No, the starter motor cranks fine after the shutdown incident occurred. If the engine suddenly froze up, I don't think the starter motor would sound normal or crank, and it sounds completely normal. Yesterday when I had the #1 spark plug out, checking for spark after the shutoff incident happened, I could hear the #1 piston creating suction, I was close enough to hear it, because I was looking at the spark plug and its gap, as the plug laid against the cylinder.
I have heard, but not personally experienced, a coil failure that can occur when the heat from the engine -- which is rising up and heating the coils -- that a coil can intermittently stop working. If true, that might mean after cooling off now for about 18 hours since last night, the bike might fire up again (might). I'll check this out.
I'll have to check for voltage at the coils too.
I'm familiar with the "pull the clutch in" lockout that's on most bikes since the late 70s' and onward -- the functionality was to not allow the *starter* motor to crank unless the clutch was pulled in.
On 1970s bikes, they did not have that "pull in the clutch to allow the starter motor to turn" feature -- if the bike was in gear, and you pushed the 'start' button, the bike would leap forward. I have personally experienced that; started riding in 1976. I'm pretty sure even my 1977 Kz1000 had that issue. Then the bike companies began putting the clutch-lever-pulled-in-or-no-start interlock switch to prevent that.
There are various fail points like that: clutch lock out, sidestand lockout, Start/Run button.
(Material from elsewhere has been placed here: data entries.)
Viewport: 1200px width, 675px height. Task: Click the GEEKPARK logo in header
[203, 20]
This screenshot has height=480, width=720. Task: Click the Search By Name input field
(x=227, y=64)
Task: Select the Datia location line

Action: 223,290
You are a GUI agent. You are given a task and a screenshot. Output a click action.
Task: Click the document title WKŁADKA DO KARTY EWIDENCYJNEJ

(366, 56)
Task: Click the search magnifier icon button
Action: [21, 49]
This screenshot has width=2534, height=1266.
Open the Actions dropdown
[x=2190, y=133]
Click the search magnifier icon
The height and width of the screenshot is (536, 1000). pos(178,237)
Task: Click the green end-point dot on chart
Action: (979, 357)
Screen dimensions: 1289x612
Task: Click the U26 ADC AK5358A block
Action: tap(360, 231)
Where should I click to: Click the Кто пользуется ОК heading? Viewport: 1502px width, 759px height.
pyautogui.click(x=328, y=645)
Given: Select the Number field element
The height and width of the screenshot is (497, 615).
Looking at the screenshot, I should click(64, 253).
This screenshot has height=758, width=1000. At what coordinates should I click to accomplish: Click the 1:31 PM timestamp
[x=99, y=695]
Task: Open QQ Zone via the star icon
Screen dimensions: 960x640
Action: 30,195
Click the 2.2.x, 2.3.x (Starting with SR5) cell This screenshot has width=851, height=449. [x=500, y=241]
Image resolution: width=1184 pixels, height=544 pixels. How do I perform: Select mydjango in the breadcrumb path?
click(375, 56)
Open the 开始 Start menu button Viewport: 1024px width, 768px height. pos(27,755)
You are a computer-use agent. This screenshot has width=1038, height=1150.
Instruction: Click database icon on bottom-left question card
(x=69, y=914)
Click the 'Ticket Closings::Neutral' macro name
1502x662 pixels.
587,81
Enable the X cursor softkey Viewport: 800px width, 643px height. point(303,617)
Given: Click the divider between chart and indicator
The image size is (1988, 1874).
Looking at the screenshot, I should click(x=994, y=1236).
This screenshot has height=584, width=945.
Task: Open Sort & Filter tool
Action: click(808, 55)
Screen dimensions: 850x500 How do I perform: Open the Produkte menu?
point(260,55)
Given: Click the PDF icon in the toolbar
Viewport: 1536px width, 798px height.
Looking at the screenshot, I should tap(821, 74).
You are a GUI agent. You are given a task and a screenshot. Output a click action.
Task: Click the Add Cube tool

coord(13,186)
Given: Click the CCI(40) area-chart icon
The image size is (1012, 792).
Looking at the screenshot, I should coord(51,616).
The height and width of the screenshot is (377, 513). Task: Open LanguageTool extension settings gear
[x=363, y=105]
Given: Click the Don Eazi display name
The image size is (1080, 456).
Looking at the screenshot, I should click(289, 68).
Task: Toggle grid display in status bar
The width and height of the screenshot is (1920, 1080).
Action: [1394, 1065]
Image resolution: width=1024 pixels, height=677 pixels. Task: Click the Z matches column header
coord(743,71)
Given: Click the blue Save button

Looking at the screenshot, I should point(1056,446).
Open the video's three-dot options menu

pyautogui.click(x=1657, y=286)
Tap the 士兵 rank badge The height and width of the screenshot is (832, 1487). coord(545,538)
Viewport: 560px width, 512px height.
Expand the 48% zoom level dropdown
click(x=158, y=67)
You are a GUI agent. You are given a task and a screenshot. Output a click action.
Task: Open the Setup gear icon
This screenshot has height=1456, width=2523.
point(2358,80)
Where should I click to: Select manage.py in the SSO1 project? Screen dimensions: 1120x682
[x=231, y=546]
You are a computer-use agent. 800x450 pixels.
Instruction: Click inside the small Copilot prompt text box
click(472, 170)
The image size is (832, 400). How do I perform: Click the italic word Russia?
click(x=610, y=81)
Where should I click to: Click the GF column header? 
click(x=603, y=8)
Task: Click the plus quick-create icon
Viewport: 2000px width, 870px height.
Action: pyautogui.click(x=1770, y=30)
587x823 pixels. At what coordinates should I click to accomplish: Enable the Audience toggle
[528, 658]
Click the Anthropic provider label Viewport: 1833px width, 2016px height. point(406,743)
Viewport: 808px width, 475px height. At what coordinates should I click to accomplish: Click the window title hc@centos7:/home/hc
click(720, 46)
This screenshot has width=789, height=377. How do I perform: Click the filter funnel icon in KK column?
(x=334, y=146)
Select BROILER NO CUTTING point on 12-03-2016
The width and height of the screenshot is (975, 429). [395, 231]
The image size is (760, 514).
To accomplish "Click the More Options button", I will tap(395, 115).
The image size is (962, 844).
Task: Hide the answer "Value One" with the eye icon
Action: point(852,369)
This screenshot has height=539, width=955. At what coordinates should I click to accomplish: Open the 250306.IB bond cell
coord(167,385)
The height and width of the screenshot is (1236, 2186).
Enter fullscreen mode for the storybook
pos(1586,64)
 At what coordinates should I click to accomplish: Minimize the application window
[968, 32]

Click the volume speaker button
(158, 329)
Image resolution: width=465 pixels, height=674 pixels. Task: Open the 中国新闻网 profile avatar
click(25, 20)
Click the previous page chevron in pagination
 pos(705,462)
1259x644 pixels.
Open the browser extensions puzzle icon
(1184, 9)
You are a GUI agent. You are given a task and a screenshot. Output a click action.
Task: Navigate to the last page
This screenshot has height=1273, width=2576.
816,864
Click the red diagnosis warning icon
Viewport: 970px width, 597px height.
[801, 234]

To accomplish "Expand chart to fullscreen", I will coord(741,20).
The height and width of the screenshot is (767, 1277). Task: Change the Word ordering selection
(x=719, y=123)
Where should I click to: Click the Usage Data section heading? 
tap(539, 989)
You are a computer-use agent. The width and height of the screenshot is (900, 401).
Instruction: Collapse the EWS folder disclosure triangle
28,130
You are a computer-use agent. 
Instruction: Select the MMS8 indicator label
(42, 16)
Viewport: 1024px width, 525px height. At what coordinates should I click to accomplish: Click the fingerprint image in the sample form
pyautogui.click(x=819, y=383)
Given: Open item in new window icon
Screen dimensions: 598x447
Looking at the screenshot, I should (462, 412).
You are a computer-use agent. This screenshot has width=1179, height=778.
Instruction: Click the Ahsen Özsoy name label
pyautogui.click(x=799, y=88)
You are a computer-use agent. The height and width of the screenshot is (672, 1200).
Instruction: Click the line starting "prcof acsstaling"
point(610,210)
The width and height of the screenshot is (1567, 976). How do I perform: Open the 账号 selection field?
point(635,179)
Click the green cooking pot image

This bike has all of those.
Because of the fact that the bike was
- on the center stand
- in neutral
- and was running fine
yesterday, since the sidestand/clutch/Start-Run lockouts are just switches, and the bike was already running, I just figured the chance that a mechanical switch like those three will suddenly fail is very remote. Possible, but unlikely.
The way it shut off like instantly, it was more like an electrical component failed.
I know nothing about ignitors and wondered if an ignitor -- which is an electronic component, not a mechanical switch -- might explain the sudden shutoff.